◆ **Article**
--- Begin ---

Mariana Gutheil

8 min read
22 Nov 2023

ot every entrepreneur dreams of building a unicorn. Entrepreneurship looks different for everyone, and Mariana Gutheil’s journey has been one of a kind. After a successful career in communication, she started studying strategic design, and her passion has led her on an interesting path involving education, collaboration and the founding of No One, a strategy, design and digital-product global company that translates user and data insights on human behavior into powerful solutions. 

How did you get into entrepreneurship? Was it something you’ve always wanted?

A well-known creative school called Perestroika, from Rio Grande do Sul, was expanding and invited me to open a school in São Paulo, where I was living at the time. I helped set up that operation; the process lasted one year. 

It was very important because I understood I could do it, although entrepreneurship had never crossed my mind before then. It wasn’t something I wanted, it wasn’t what I dreamed of. This gave me the experience of starting a business from an existing idea. The first business I founded as an entrepreneur was No One, but that was unintentional. 

How did No One start?

I had come back to Brazil after living a few years abroad. I had just finished a career of almost fifteen years in communication. I loved communication, it was such a creative market, but I felt some discomfort due to the narratives we had to create… We had to invent stories to elevate the product’s narrative to something bigger than it was. That’s how I got into strategic design. I was looking for tools and methods that would help me design better products and services, things that people actually needed and wanted, so that the narratives would come along easily, and I went to Germany to study it further. I returned to Brazil and set up Perestroika, but I was missing something. It felt like what I wanted to do didn’t exist yet. 

One day, I was teaching a class on a course called New Ways of Thinking, exploring new approaches to thinking and doing and creating: mental models, new work, creative processes, etc. I was lucky to have students from cool companies, and one of them was a director of trade marketing at Coca-Cola. She said, “Design as a thinking approach is incredible. I want to take it into Coke.” And I looked at her and said, “I’ve never done this. I’ve done many design-thinking projects, with a design approach as a focus, but I’ve never taken it into a company as a framework. But if you agree to embrace it with me, I embrace it, and let’s go.” And she said yes.

That sounds like a very special moment.

It was. I had the client embracing the project and embracing me. Entrepreneurs naturally have to embrace something, but usually they need to sell the idea. In this case, the sale happened from the client, so to speak. 

At the time, I called someone to do the project with me. This person ended up becoming my cofounder. And before we finished this first project, we already had another project for Coca-Cola, and then a project with Natura. Before finishing that one, we were working on something with Google. The business went on. 

I delivered the Perestroika operation working and profitable. I learned the basics of running a business: income, cash flow, expenses. It’s difficult, but not that much. I left the school as a partner but continued to teach. No One was born like that, with people sending us projects and saying, “Let’s go.”

--- End ---

◆ **Dataset content**

--- Begin ---

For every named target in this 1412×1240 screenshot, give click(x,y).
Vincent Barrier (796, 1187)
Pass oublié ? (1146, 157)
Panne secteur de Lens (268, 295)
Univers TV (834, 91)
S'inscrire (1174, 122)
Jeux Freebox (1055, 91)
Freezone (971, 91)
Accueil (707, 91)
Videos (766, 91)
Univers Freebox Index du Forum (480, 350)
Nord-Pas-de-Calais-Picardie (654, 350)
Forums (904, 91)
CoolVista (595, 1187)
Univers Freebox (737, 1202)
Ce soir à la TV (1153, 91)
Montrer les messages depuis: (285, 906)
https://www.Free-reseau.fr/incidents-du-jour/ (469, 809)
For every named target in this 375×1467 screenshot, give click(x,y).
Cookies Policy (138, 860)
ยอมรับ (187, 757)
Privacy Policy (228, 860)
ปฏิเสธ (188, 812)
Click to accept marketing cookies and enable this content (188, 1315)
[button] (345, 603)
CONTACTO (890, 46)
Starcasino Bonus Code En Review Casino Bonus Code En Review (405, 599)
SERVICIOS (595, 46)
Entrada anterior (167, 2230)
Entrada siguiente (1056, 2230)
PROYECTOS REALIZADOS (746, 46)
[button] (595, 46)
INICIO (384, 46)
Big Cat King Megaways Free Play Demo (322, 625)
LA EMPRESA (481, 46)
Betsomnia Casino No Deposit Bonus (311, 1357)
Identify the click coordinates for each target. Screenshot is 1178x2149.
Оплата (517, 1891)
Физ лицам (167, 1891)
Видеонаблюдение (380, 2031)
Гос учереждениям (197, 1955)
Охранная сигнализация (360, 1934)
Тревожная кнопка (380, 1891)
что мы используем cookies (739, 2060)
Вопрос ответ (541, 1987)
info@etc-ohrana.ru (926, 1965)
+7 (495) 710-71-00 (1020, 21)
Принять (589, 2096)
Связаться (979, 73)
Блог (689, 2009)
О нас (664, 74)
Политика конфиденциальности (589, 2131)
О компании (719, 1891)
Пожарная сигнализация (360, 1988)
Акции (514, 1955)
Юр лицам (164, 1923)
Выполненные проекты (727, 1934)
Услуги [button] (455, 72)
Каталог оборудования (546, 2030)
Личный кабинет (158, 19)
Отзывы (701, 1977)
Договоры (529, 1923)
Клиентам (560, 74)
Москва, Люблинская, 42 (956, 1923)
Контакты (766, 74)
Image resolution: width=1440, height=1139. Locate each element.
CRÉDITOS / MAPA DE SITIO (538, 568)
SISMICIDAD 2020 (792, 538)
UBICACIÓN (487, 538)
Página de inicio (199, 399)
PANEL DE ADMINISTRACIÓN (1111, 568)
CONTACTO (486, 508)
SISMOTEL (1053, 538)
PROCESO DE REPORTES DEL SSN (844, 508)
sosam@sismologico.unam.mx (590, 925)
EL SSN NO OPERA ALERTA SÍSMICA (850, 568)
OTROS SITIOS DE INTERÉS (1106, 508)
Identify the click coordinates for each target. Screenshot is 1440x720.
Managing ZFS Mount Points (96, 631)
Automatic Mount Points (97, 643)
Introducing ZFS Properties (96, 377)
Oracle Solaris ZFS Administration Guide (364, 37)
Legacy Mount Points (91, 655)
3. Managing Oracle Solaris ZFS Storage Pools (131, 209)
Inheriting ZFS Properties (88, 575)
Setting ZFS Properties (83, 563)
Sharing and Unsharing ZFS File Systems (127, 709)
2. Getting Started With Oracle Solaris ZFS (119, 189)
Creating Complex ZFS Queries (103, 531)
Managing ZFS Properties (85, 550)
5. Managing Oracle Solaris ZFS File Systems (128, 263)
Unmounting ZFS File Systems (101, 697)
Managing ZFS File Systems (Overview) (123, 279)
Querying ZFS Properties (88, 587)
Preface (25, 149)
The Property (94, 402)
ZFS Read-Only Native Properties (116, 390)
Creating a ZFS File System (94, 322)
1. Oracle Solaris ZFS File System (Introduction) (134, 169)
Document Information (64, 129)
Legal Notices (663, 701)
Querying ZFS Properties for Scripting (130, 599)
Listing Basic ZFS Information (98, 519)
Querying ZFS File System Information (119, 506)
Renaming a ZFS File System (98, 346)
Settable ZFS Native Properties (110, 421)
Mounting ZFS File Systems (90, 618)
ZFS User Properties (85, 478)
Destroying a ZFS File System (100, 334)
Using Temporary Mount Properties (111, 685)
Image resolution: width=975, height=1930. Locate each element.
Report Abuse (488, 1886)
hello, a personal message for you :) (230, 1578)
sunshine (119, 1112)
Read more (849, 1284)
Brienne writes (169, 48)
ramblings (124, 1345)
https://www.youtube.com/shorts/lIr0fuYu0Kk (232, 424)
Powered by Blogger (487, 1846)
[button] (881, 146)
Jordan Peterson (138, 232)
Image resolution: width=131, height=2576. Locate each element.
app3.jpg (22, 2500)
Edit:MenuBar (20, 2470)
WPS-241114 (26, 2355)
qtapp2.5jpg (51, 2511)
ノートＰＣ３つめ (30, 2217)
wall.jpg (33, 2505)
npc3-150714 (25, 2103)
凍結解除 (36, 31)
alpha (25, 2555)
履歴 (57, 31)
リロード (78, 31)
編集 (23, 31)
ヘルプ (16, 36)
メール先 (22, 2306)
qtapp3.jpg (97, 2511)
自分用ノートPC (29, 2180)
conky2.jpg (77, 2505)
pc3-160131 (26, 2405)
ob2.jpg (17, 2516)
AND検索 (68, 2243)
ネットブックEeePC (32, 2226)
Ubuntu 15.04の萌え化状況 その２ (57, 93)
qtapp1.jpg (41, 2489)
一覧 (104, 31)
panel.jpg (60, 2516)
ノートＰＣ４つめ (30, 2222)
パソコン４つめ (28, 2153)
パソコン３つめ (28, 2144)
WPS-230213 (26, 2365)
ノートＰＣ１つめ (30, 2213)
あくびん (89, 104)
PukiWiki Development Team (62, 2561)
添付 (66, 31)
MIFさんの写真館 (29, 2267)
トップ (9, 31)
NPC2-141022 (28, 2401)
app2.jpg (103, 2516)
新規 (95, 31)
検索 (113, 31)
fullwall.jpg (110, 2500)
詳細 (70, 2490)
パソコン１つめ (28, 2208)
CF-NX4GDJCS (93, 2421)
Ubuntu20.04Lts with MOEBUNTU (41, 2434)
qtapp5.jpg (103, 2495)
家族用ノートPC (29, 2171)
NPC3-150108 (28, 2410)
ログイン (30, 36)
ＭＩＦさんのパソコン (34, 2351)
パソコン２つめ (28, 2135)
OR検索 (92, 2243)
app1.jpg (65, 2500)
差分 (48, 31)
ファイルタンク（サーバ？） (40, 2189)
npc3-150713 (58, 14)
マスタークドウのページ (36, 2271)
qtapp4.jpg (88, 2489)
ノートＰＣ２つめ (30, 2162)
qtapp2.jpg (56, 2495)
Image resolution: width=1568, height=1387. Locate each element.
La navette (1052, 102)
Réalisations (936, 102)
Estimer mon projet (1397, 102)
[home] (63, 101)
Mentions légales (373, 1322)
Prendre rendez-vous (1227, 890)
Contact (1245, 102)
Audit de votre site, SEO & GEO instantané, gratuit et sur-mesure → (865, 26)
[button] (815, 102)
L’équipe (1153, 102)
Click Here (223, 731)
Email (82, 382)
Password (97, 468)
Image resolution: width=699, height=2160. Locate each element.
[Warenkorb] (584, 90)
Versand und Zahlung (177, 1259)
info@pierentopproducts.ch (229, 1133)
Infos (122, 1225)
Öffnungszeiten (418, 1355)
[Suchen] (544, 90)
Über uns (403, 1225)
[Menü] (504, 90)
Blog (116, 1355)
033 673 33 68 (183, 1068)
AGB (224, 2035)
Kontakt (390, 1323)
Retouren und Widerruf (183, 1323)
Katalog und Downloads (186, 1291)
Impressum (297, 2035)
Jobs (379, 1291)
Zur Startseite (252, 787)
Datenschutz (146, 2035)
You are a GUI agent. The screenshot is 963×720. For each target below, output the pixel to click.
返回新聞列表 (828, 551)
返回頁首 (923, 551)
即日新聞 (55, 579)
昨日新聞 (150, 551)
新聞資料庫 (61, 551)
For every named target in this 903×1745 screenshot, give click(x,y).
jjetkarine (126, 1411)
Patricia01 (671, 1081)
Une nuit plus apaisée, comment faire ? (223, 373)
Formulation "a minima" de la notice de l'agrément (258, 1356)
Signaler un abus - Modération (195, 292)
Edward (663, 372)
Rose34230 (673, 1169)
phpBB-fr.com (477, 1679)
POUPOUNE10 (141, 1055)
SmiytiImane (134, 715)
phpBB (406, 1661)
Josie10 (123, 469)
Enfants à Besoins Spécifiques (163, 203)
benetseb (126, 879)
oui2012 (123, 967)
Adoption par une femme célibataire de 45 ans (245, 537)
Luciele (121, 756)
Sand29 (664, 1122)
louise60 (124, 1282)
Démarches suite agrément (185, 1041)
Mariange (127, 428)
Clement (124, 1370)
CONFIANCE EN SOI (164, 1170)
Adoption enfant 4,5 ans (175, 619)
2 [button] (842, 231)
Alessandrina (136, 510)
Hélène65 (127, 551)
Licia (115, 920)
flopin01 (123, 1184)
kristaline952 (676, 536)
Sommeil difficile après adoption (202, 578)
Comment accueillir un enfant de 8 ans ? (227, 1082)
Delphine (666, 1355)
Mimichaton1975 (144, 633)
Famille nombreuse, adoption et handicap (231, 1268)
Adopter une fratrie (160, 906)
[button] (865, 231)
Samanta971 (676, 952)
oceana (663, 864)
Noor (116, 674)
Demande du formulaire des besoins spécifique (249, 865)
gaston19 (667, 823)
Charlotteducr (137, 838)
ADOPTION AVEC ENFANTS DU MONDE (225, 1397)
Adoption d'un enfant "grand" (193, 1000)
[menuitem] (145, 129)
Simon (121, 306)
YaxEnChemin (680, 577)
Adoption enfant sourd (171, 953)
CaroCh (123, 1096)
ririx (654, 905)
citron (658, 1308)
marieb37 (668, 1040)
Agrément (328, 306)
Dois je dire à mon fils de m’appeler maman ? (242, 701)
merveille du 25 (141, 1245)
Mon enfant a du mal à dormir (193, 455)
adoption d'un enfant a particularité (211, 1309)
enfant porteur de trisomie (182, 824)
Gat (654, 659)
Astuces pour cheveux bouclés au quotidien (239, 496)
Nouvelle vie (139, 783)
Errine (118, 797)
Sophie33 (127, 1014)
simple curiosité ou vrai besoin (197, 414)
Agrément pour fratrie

--- End ---

◆ **What this exercise asks**
A – According to the Mariana Gutheil interview, which company employed the student who wanted to bring design as a thinking approach into her workplace?
B – Carry on the Mariana Gutheil interview from its final sentence.

◆ **Per-task answers**
A – Coca-Cola

B –
— Photo by Marcelo Quinan

In terms of entrepreneurship challenges, I imagine that they emerged later on?

Yes. We reinvent ourselves a lot at No One. We are in the third season of the company now. The first season of No One was my cofounder Marcelo Quinan and me tackling the kind of incredible challenges where you say, “This is cool; I’m excited to work on it.” We had freedom. The gig economy was just starting – many people were becoming freelancers, and we managed to surf that wave because we could assemble the most amazing teams easily. That would be more difficult today, I think.

Back then, we could look at a challenge and say, “Who is the most incredible team of people we can call to help us develop and solve this?” We’d put together a team of four or five people. We were free to set up a worldwide dream team to solve a specific project.

This process went on for almost four years. We didn’t see No One as a company just yet, more as a vehicle to do amazing projects. I see a big difference between then and now. There was a moment when we needed to understand how to turn it into a company, so there was less dependence on us. The first challenge was to formalize what we were doing: this company will have a purpose and a value proposition, and it will formally employ people, have a business plan, and so on. We had more responsibility with a company; before that, we simply put teams together, and it was fluid. 

The responsibility of having a company sounds like a much bigger challenge.

Yes, and that was our second season: having a team, training and engaging people, understanding our place in the world. It was clear to us that “it’s time to design better” – still our tagline today – was our purpose. That’s what we wanted to create. 

And that brings us to a third season, which has been maybe the last five years, where you grow the team, you understand how much impact you can generate, and you decide how big you want your company to be. Learning that we don’t need to be a huge company to have a huge impact. We understand there’s a market value, we can work to increase our valuation, and investors are knocking on our door. We are entering this venture world of investment and M&A, which we usually hear about in the entrepreneurship world. That came later for us; it was secondary.

Tell me more about how you build teams. Has it changed throughout the years?

At No One, we may need to design a retail store with amazing user journeys and principles of sustainability, or help a large paper-industry company improve the employee experience of people that work inside of a forest, or design a seamless and memorable digital experience for a major education group. We need to assemble multidisciplinary teams to create projects with different worldviews. 

No One’s name comes from that: we were sitting in a cafe in Portugal, writing a sort of manifesto of our values because we didn’t even have a name yet. Everything we wrote was about the power of incredible people working together and bringing complementary perspectives and worldviews. The last sentence was “Because no one is better than everyone together.” 

I had a set of hard skills; my cofounder had another. We don’t come from the same place: he comes from technology, and I come from research and communication. We needed people who would bring skills different from ours.

Sometimes, I have more hours dedicated to work, and other times my personal life will take over. There’s no fifty-fifty balance. I learned to forgive myself in moments where I’ve let things fall.

What about soft skills?

The basic line of soft skills is communicating with people different from yourself. We are always looking for different perspectives and disciplines, but also different world visions. People from different regions and upbringings, people with different skills. We have psychologists, and we have engineers. It’s like speaking different languages. They bring this multidisciplinary approach, but what they all have as a starting point is the ability to build and talk. If people are very different from each other and unwilling to communicate and collaborate, it will go badly. 

This remains our basic premise still. And for this context, it’s worth sharing: I want to work with people I’d love to sit at a bar with, people I’d love to have at lunch to exchange ideas, people who are curious and care about building a vast repertoire, who are interested in building and creating. Passionate people. Passion is something that ends up directing us a lot.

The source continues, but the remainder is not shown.